By the time he’s dramatizing this haunted figure’s return to his beloved Isis, the song has become a celebration, and this time his response to her invitation is pure joy (“If you want me to, YES”), and the band descends into borderline-chaos, and the crowd goes nuts. When he’s joined by bassist and musical director Rob Stoner on the final verse, describing his Isis as “a mystical child,” there’s something mystical about the singer as well; he’s shouting her praises with a wide-eyed intensity, overtaken by the song’s energy, and when he bleats out the final harmonica solo, his eyes are all but bugging out of his head.
That performance is the one in the Scorsese picture, and on the 2002 Bootleg Series collection of Rolling Thunder performances. But even that one is arguably eclipsed by the one heard later in the new set, as well as in Dylan’s 1985 box set Biograph, and seen in his own 1978 film of the tour, Renaldo and Clara. In Montreal, on December 4, he’s no longer performing the song; he’s chasing it, wrestling it, and ultimately, possessed by it. He doesn’t seem to sing the lyrics – they’re escaping from him. The band, one of his best, is just trying to keep up.
It’s not that Dylan customarily phones it on onstage (though he’s certainly capable of that), but even at his best, he’s traditionally some variation of aloof. So what exactly got into him in these performances? It could just be what Baez calls the “Rolling Thunder energy,” which you can either take straight or as a coded reference to the white powder du jour. But there’s certainly more to it than that. The closest Dylan offers to a clue to the song’s meaning and import is found in how he begins the performances. He’d pivoted away from verbose stage chatter by this time (a stance he’s mostly kept), but he does tend to fire off a line of introduction. In Montreal, as a shout-out to Canadian native son Leonard Cohen, he announces, “This is for Leonard, if he’s still here.” Early in the tour, he takes to labeling it as “a song about marriage.” In the afternoon performance in Boston, he tells the audience, “This is a true story you’re about to hear… happens to everyone.” But that night, in the filmed performance, he puts a finer point on it: “This is a true story… actually they’re all true.”
“Isis” is a song of separation, reconciliation, and celebration – the story of a man who finds his love, abandons her for something better (for her, he insists, though he may know better), and then returns to her embrace. In real life, in the “true story,” Bob Dylan’s separation from Sara did not end so happily; they divorced in 1977. So it seems reasonable to assume that when he was writing and performing the song, often for Sara herself, it was an act of pleading, perhaps even desperation, hence the intensity of its vocalization and physicality. He’s letting himself go, even behind that white greasepaint – “If someone’s wearing a mask,” he admits in one of the new interviews, “he’s gonna tell you the truth.” He seldom let himself go like this before, or since; after Rolling Thunder, “Isis” all but disappeared from his touring repertoire.

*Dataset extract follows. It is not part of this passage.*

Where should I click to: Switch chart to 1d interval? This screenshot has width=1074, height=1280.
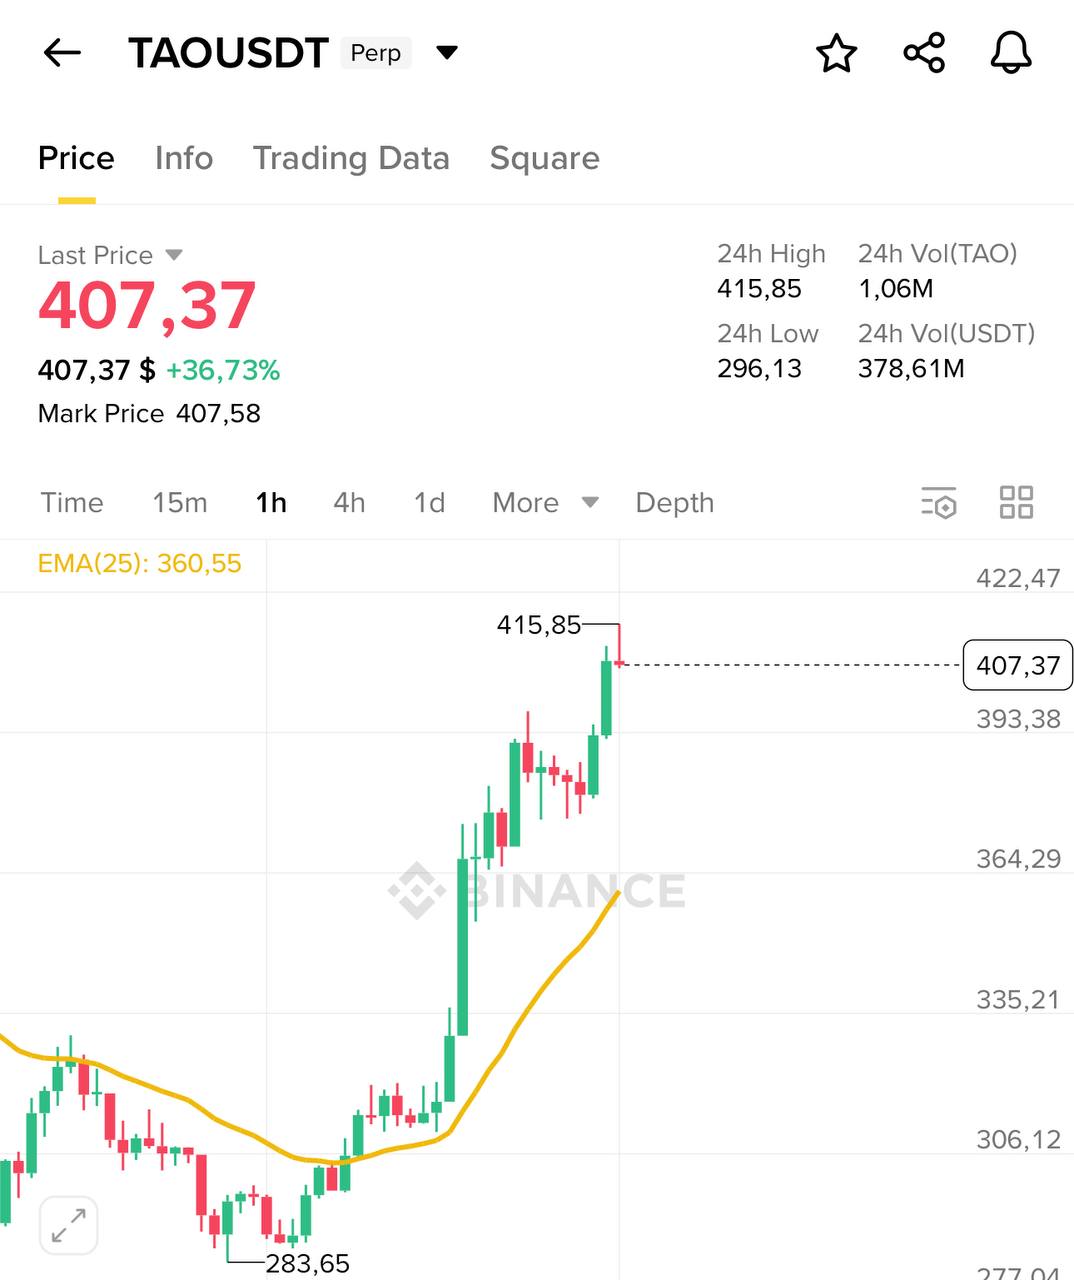click(x=429, y=503)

Or maybe – and there must always be a maybe with an artist as slippery and transformative as this one – he was simply giving his best performance, to his own cameras. This footage, after all, was captured for the Dylan-directed Renaldo and Clara, and the actor on stage knew exactly what the director wanted. It’s dramatic, and cinematic, and electrifying, vibrating with a sense rare in most concert films and performances: that at any moment, anything can happen.
“Rolling Thunder Revue: A Bob Dylan Story by Martin Scorsese” is currently streaming on Netflix. “The Rolling Thunder Revue: The 1975 Live Recordings” is currently available from Columbia Records.